Simultaneous Detection and Segmentation
Bharath Hariharan, Pablo Arbeláez, Ross Girshick, Jitendra Malik.
Abstract
We aim to detect all instances of a category in an image and, for each instance, mark the pixels that belong to it. We call this task Simultaneous Detection and Segmentation (SDS). Unlike classical bounding box detection, SDS requires a segmentation and not just a box. Unlike classical semantic segmentation, we require individual object instances. We build on recent work that uses convolutional neural networks to classify category-independent region proposals (R-CNN [1]), introducing a novel architecture tailored for SDS. We then use category-specific, top-down figure-ground predictions to refine our bottom-up proposals. We show a 7 point boost (16% relative) over our baselines on SDS, a 4 point boost (8% relative) over state-of-the-art on semantic segmentation, and state-of-the-art performance in object detection. Finally, we provide diagnostic tools that unpack performance and provide directions for future work.
Downloads
- Paper
- Code: You can download the code from the GitHub repository or as a zip.
- Pretrained models: You can download the precomputed models here.
- Precomputed results: You can download the precomputed results here.
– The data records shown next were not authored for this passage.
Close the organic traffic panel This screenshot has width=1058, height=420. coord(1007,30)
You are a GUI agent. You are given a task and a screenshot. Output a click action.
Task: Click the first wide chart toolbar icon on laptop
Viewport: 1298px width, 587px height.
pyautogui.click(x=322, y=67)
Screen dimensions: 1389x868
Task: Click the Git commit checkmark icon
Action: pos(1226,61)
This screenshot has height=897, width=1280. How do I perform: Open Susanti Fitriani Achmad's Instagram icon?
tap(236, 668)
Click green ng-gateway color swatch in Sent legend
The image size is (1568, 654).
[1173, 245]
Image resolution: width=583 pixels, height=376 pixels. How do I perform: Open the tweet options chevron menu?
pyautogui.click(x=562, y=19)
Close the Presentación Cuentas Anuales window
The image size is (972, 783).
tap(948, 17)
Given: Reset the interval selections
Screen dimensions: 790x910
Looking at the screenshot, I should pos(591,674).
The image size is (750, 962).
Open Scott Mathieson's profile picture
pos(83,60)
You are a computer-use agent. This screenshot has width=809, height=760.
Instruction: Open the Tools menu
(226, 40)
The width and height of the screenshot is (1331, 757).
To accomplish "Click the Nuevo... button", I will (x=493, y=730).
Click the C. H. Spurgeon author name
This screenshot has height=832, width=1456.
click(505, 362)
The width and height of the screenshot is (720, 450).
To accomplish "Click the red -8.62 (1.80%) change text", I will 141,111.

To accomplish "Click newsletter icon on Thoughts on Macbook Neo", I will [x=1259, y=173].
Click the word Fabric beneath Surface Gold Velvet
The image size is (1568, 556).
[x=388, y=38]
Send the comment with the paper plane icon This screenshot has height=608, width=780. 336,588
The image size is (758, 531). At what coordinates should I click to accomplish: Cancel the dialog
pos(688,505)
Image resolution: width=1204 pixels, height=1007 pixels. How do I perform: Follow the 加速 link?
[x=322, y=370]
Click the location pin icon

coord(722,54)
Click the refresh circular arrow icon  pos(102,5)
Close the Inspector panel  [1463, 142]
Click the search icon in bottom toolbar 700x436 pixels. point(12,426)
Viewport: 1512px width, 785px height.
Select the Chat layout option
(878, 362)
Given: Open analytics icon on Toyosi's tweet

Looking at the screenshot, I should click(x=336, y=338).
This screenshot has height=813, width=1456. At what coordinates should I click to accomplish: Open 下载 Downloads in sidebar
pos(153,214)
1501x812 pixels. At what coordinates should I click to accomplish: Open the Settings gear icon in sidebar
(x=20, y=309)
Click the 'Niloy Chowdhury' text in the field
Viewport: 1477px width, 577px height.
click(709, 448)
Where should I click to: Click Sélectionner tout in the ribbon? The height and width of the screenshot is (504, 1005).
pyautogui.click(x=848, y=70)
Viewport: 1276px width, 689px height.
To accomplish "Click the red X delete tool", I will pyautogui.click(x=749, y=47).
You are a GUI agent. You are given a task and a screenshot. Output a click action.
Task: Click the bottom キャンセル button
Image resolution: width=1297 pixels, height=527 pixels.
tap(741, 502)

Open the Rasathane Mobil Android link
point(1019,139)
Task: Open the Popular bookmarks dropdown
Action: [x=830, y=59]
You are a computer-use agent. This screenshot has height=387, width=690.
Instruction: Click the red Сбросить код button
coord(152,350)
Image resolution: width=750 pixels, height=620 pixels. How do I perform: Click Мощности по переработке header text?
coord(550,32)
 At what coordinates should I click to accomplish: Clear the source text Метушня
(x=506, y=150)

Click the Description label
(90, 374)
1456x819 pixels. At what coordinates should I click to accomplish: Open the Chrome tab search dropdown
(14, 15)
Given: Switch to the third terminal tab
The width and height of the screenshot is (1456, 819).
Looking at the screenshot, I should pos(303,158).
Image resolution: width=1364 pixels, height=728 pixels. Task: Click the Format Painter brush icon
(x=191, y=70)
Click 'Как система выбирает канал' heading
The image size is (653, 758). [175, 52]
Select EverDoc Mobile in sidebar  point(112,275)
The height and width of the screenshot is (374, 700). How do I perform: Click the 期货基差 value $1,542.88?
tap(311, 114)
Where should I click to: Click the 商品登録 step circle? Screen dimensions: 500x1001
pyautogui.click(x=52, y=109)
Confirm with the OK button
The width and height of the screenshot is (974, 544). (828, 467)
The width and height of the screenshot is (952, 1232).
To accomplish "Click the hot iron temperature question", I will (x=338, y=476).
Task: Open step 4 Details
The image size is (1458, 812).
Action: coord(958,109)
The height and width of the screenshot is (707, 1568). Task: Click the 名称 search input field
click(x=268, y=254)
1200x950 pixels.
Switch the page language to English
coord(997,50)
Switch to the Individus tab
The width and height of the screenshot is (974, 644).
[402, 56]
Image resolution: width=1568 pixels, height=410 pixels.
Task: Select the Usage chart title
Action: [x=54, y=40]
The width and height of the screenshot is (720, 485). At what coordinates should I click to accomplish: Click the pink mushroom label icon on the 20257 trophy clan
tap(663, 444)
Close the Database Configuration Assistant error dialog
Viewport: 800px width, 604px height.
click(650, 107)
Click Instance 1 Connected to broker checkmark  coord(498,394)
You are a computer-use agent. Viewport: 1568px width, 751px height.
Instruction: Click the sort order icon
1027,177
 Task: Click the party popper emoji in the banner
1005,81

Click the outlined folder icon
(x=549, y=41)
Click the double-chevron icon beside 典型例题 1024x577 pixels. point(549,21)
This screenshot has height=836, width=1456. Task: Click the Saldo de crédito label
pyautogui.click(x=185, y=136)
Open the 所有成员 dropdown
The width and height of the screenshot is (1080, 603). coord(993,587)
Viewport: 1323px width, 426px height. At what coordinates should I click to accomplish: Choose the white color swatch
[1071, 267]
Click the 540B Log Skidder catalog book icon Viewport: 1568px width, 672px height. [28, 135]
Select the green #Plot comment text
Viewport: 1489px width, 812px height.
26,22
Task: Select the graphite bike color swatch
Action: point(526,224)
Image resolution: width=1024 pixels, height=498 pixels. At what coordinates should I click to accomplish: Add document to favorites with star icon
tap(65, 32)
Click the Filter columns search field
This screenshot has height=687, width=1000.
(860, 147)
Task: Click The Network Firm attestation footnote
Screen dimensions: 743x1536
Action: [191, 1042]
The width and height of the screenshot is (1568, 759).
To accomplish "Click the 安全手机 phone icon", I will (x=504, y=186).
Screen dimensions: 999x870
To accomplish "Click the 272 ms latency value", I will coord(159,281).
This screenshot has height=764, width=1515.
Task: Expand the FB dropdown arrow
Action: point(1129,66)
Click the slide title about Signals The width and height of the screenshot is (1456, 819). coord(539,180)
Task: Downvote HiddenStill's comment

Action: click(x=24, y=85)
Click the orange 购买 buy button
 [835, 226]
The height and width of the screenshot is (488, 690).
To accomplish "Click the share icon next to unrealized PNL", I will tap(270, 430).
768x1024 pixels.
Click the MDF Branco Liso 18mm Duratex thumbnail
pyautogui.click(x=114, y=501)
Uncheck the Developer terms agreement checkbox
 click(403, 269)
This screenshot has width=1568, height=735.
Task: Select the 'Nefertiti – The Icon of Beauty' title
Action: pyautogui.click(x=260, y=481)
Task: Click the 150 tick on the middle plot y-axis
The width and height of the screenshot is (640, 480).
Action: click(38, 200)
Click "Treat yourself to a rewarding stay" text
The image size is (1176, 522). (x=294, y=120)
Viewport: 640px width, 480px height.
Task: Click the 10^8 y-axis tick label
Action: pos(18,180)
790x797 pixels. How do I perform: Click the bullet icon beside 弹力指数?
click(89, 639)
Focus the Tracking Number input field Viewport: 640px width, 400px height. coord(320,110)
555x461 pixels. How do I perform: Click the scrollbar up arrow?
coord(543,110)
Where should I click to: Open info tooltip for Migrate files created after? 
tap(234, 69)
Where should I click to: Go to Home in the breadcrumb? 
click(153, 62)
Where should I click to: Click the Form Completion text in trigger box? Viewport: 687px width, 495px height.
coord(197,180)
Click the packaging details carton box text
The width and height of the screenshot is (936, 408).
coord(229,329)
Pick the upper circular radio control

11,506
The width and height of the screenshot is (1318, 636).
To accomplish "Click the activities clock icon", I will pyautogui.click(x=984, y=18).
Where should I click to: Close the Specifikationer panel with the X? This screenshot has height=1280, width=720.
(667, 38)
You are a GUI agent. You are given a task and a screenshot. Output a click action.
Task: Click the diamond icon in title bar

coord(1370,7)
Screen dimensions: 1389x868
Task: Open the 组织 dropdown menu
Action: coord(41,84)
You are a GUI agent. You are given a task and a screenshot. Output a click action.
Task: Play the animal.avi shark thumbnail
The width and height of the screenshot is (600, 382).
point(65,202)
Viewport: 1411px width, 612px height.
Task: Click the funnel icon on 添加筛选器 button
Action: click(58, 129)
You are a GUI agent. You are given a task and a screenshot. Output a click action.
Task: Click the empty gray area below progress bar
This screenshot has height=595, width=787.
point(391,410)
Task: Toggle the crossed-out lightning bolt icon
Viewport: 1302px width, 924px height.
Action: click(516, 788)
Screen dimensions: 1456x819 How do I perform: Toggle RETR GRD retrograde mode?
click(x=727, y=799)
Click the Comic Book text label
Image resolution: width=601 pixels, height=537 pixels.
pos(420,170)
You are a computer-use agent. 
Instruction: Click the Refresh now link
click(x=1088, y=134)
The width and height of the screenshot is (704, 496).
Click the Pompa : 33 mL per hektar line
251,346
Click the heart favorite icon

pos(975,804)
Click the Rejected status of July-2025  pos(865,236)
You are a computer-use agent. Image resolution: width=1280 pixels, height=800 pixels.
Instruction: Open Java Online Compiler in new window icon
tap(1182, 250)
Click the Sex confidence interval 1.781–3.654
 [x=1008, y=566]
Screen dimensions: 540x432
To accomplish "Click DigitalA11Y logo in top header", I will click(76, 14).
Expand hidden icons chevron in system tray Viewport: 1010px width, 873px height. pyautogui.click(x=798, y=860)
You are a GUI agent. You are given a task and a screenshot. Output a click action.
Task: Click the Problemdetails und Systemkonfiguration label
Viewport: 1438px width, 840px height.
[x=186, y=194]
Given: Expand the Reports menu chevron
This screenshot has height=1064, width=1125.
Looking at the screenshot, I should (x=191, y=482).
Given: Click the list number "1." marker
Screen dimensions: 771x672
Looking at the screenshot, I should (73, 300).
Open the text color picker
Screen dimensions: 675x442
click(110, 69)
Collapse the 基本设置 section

You'll need to download the code to use the precomputed results and the precomputed models. Look at the README in the code for more details.
We've also published our results (detection and semantic segmentation) on PASCAL VOC 2012 Test. Look at both results here or on the VOC leaderboard.
Citation
Please cite the paper as:
author = "Bharath Hariharan and Pablo Arbel\'{a}ez and Ross Girshick and Jitendra Malik",
title = "Simultaneous Detection and Segmentation",
booktitle = "European Conference on Computer Vision (ECCV)",
year = "2014",
}
A note on semantic segmentation results
For the semantic segmentation task the paper only compares to O2P [2] and R-CNN [1]. There has been other semantic segmentation work that performs better. The table below is a better sampling of the state-of-the-art:
Method | Mean IU on VOC 2012 Test |
O2P [2] | 47.8 |
DivMBest [3] | 48.1 |
Fisher CodeMaps [4] | 48.3 |
Lin et al. [5] | 50.6 |
C+ref (Ours) | 51.6 |
References
- Girshick, R., Donahue, J., Darrell, T., Malik, J.: Rich feature hierarchies for accu- rate object detection and semantic segmentation. In CVPR, 2014.
- Carreira, J., Caseiro, R., Batista, J., Sminchisescu, C.: Semantic segmentation with second-order pooling. In ECCV, 2012.
- Yadollahpour, P., Batra, D., Shakhnarovich, G.: Discriminative Re-Ranking of Diverse Segmentations. In CVPR, 2013.
- Li, Z., Gavves, E., van de Sande, K.E., Snoek, C., Smeulders, A.W.: Codemaps Segment, Classify and Search Objects Locally. In ICCV, 2013.
- Lin, X., Cogswell, M., Parikh, D., Batra, D.: Propose and Re-rank Semantic Segmentation via Deep Image Classification. In BigVision Workshop, 2014.